This chapter explains when a final written agreement excludes earlier negotiations and when supplemental terms may still be admitted. The tensions in The Breaking mirror the doctrine’s central question: what prior understandings survive once the parties reduce their deal to writing?
Doctrinal map
The parol-evidence rule (R2d §§ 209–218; UCC § 2-202) governs what extrinsic evidence may be admitted to vary, contradict, or supplement a writing. The chapter teaches the integration analysis: total integration (parol barred entirely as to all terms) vs. partial integration (parol may supplement but not contradict). Gianni v. Russell applies the ‘naturally would have been included’ test. UAW-GM v. KSL Recreation gives effect to the merger clause as strong (often conclusive) evidence of total integration.
Key Sources
Key Rules
- R2d § 213: Prior or contemporaneous agreements discharged by integrated writing
- R2d § 216: Consistent additional terms allowed unless completely integrated
- Merger clause creates strong presumption of complete integration
Cases
- Gianni v. R. Russell & Co. 281 Pa. 320, 126 A. 791 (1924) Where the parties have adopted a writing as the final expression of their agreement on a subject, prior or contemporaneous oral agreements on the same subject are merged into the writing and cannot be proved to add to or vary its terms.

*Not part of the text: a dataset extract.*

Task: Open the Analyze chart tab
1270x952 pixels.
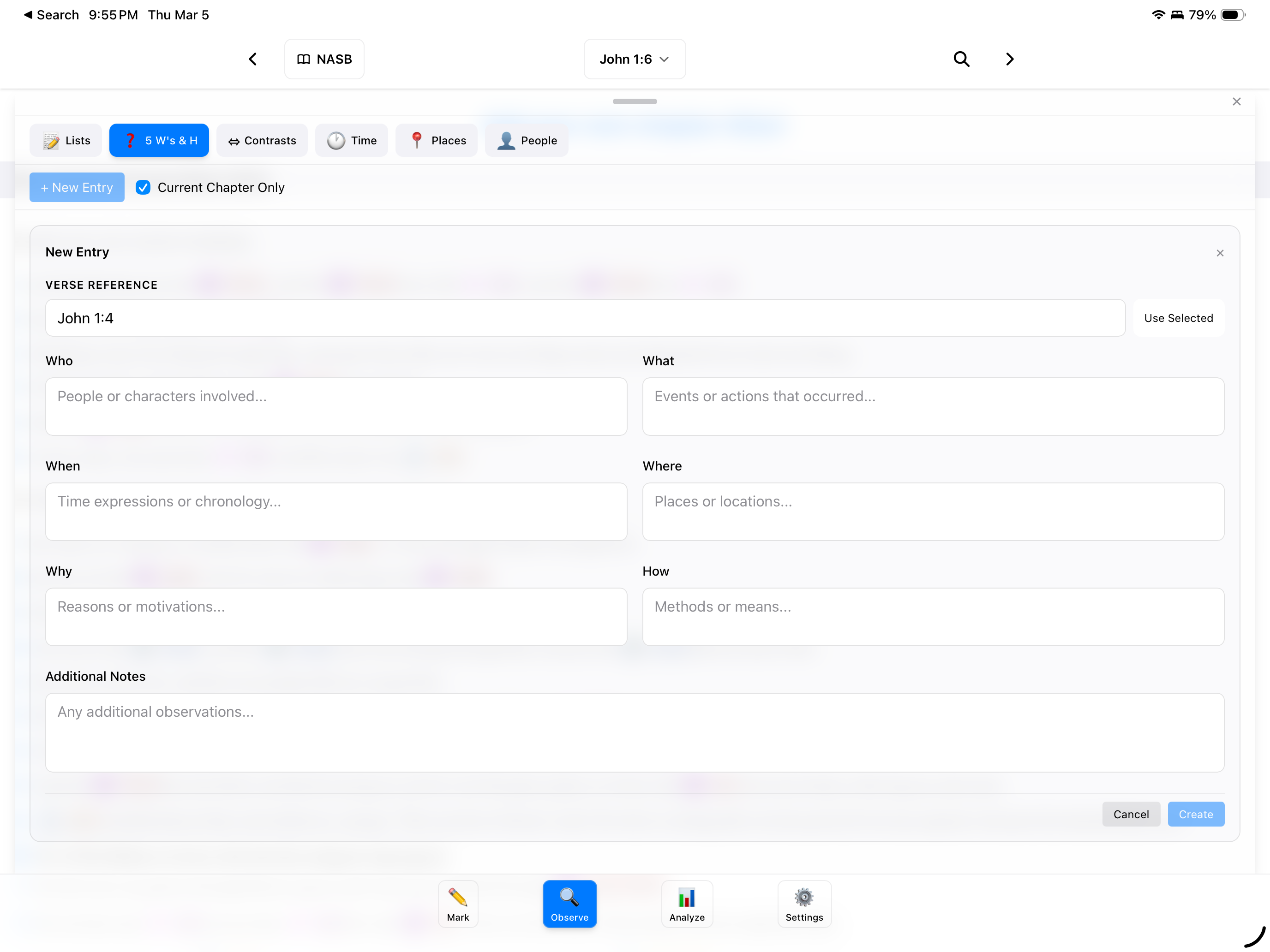Action: (x=687, y=903)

- UAW-GM Human Resource Center v. KSL Recreation Corp. 228 Mich. App. 486, 579 N.W.2d 411 (1998) A merger clause is strong, often conclusive, evidence that the writing is a complete integration of the parties' agreement. Once integration is established, the parol evidence rule bars evidence of prior or contemporaneous agreements that contradict or supplement the writing, including 'collateral' oral promises on the same subject.
- Mitchill v. Lath 247 N.Y. 377, 160 N.E. 646 (1928) An alleged oral collateral agreement is barred by the parol evidence rule unless (1) it is collateral in form, (2) it does not contradict express or implied provisions of the written contract, and (3) it is one that the parties would not ordinarily be expected to embody in the writing. Where the writing on its face is a full and complete agreement, the collateral oral promise will not be enforced if a reasonable person would have expected it to appear in the writing.
- Pacific Gas & Electric Co. v. G.W. Thomas Drayage & Rigging Co. 69 Cal. 2d 33, 442 P.2d 641 (1968) Extrinsic evidence is admissible to prove a meaning to which the language of a written contract is reasonably susceptible, even where the writing appears unambiguous on its face. The plain-meaning rule does not preclude consideration of context that bears on what the parties intended their words to mean.